**DESCRIPTION OF THE TASK:**
From the entries below, report only the number of lines that contain the word "menu".

─── EXTRACTED RECORDS

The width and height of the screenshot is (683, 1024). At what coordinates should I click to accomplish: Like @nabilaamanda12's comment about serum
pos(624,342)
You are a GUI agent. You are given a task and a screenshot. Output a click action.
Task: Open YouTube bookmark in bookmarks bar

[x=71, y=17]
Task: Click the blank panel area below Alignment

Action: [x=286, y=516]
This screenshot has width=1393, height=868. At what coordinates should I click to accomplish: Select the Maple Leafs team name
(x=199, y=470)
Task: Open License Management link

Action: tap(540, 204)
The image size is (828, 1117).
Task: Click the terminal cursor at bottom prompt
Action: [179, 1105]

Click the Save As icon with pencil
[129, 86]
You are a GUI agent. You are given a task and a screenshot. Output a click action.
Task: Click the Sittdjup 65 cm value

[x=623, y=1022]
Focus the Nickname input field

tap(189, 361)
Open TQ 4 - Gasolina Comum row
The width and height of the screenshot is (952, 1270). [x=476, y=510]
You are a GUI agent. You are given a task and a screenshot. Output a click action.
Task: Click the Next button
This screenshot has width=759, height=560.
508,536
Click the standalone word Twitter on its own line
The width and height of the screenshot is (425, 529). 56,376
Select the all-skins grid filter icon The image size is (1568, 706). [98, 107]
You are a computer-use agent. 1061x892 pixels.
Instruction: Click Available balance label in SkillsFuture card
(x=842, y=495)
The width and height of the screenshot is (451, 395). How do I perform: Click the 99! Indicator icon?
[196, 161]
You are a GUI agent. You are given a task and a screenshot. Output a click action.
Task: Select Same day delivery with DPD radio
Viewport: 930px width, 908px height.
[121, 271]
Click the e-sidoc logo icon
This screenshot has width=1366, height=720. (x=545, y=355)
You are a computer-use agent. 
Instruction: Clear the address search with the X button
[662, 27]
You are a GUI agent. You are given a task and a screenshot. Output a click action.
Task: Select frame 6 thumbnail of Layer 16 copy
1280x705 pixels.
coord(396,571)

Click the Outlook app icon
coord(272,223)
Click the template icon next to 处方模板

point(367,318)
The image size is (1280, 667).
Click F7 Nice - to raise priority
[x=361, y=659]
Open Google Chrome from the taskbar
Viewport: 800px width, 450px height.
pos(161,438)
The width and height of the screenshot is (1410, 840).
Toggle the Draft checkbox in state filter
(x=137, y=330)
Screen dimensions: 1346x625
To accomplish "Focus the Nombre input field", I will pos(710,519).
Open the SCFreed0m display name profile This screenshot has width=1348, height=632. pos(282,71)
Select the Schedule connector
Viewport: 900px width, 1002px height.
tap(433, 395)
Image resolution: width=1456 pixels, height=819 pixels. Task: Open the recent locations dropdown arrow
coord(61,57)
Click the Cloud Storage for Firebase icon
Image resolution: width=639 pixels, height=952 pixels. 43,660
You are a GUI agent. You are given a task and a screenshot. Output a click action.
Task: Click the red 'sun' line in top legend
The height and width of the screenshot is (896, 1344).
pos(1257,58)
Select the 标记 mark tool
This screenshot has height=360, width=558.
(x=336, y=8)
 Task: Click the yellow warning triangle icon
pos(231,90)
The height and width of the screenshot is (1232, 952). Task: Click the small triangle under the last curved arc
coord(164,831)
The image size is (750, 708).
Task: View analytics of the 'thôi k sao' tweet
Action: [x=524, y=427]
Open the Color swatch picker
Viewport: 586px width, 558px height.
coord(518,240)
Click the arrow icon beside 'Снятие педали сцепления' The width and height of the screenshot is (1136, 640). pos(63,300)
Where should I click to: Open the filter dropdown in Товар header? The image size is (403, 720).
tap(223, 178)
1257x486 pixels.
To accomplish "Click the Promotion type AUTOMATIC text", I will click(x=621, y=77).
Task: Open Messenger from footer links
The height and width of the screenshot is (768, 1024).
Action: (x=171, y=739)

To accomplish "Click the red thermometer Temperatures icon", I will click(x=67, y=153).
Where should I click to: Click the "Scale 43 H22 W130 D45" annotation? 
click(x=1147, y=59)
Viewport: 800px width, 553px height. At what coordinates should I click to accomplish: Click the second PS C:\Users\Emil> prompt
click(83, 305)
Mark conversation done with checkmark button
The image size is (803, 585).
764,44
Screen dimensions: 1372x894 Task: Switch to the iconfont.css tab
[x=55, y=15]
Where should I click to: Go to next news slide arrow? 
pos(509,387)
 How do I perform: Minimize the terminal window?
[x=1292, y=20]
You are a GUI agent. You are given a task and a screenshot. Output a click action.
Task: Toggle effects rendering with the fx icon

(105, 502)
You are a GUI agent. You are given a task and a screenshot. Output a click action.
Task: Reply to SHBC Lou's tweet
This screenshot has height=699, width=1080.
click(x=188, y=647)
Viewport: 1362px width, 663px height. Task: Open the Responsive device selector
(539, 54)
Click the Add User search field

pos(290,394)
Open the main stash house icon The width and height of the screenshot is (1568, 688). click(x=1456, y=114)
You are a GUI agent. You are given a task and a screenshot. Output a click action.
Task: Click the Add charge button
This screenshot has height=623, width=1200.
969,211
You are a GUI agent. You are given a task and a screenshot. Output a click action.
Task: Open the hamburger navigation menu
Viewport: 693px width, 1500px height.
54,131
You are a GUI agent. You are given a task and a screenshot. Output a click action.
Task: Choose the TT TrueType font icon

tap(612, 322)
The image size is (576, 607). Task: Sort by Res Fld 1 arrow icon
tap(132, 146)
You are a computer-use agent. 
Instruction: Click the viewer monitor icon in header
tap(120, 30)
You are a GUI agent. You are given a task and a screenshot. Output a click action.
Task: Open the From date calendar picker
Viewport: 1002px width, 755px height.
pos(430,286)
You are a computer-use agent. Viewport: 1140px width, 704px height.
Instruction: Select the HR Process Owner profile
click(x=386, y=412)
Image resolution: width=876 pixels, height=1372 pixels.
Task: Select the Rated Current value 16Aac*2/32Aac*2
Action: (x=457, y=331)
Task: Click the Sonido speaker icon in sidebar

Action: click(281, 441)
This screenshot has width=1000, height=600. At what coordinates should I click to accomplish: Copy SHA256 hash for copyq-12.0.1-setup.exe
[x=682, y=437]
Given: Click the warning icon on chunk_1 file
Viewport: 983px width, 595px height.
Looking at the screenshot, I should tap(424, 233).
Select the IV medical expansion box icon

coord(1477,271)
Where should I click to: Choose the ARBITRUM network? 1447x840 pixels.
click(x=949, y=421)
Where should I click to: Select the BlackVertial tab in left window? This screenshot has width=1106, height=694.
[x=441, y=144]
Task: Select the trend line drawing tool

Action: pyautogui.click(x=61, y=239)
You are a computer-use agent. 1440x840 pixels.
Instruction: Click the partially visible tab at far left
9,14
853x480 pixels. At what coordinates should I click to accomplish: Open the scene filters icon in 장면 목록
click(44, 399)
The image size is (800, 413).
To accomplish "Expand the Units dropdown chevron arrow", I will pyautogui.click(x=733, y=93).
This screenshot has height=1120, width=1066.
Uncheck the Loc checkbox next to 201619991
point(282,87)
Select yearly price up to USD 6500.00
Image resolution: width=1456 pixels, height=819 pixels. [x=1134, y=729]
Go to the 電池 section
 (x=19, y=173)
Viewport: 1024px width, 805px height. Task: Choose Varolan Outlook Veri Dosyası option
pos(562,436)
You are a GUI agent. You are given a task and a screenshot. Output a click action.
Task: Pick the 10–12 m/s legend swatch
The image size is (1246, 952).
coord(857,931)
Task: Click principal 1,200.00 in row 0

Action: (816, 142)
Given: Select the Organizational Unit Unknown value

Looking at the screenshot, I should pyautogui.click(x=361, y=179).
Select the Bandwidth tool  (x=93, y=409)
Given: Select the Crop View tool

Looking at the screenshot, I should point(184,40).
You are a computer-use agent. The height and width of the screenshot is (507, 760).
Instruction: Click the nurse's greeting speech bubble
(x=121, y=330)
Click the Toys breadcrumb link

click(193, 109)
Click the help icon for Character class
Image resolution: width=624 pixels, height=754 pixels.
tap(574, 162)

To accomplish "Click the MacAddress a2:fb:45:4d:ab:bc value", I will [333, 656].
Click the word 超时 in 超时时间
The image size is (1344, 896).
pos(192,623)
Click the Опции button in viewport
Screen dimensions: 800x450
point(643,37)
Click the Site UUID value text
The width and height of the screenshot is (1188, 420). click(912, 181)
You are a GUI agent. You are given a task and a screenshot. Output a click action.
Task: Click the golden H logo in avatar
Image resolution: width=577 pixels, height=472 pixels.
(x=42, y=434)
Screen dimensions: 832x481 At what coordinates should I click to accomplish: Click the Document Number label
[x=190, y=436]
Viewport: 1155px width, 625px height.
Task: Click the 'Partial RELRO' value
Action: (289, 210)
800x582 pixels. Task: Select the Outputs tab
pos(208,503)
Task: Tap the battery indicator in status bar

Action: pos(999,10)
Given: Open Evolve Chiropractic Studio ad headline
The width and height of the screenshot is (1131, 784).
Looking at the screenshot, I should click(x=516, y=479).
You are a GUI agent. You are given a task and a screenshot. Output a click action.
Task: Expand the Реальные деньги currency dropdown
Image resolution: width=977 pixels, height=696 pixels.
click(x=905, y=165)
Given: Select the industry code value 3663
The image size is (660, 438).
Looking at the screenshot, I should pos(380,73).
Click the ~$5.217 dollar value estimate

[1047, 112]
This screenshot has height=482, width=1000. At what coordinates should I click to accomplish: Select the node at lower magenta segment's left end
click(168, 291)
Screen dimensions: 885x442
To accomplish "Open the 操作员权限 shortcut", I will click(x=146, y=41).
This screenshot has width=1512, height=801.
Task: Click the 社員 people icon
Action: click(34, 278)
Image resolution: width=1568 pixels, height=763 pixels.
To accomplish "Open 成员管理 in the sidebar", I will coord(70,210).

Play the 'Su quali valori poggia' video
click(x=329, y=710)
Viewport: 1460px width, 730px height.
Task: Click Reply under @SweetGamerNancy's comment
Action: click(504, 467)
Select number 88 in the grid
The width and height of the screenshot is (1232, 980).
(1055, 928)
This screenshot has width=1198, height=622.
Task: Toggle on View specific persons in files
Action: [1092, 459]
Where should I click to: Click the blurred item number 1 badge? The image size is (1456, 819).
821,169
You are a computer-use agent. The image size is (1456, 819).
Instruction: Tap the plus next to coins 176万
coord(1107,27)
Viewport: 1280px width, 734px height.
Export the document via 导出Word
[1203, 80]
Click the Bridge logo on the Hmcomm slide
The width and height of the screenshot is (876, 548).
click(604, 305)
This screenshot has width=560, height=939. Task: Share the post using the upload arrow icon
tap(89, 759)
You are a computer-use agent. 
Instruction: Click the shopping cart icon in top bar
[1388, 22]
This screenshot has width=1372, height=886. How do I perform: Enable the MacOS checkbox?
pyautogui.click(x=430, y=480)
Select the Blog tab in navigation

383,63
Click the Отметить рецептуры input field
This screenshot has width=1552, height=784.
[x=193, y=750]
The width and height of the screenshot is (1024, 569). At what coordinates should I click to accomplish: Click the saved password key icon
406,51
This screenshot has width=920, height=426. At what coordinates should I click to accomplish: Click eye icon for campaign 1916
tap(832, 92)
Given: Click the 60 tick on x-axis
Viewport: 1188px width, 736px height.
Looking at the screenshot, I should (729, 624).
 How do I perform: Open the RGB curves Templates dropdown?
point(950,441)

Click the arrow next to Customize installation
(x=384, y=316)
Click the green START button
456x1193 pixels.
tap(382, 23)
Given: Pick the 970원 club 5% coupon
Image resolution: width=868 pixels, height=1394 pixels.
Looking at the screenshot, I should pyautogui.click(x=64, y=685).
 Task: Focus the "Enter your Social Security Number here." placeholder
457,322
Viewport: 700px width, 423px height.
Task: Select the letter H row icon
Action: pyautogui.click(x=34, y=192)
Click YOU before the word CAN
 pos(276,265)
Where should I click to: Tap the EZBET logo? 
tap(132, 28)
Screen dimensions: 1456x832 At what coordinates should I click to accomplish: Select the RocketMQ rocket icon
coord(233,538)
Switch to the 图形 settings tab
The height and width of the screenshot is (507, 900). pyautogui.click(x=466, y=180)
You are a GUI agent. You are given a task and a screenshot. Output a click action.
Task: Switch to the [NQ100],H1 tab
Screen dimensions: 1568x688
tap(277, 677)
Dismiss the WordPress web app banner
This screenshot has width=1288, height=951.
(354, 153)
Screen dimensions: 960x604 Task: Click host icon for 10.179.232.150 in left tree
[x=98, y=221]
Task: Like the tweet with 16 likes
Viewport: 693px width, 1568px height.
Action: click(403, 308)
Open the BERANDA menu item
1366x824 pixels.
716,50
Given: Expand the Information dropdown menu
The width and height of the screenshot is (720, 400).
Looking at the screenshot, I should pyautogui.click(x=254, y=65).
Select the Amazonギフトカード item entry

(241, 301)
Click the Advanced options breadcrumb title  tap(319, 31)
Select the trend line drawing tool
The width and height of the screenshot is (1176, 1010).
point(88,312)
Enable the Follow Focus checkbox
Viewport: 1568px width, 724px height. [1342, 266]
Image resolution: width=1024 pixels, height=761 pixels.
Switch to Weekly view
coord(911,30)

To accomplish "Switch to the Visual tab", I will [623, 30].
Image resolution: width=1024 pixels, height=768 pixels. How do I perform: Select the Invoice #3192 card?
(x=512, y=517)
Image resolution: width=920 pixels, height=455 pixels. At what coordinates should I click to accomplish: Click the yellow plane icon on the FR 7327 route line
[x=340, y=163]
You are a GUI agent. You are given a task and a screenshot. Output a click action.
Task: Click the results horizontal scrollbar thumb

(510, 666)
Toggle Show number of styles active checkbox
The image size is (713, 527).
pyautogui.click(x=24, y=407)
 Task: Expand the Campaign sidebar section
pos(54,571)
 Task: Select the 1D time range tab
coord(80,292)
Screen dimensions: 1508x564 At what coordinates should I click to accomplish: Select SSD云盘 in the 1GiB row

──────

**OUTPUT OF THE EXERCISE:**
3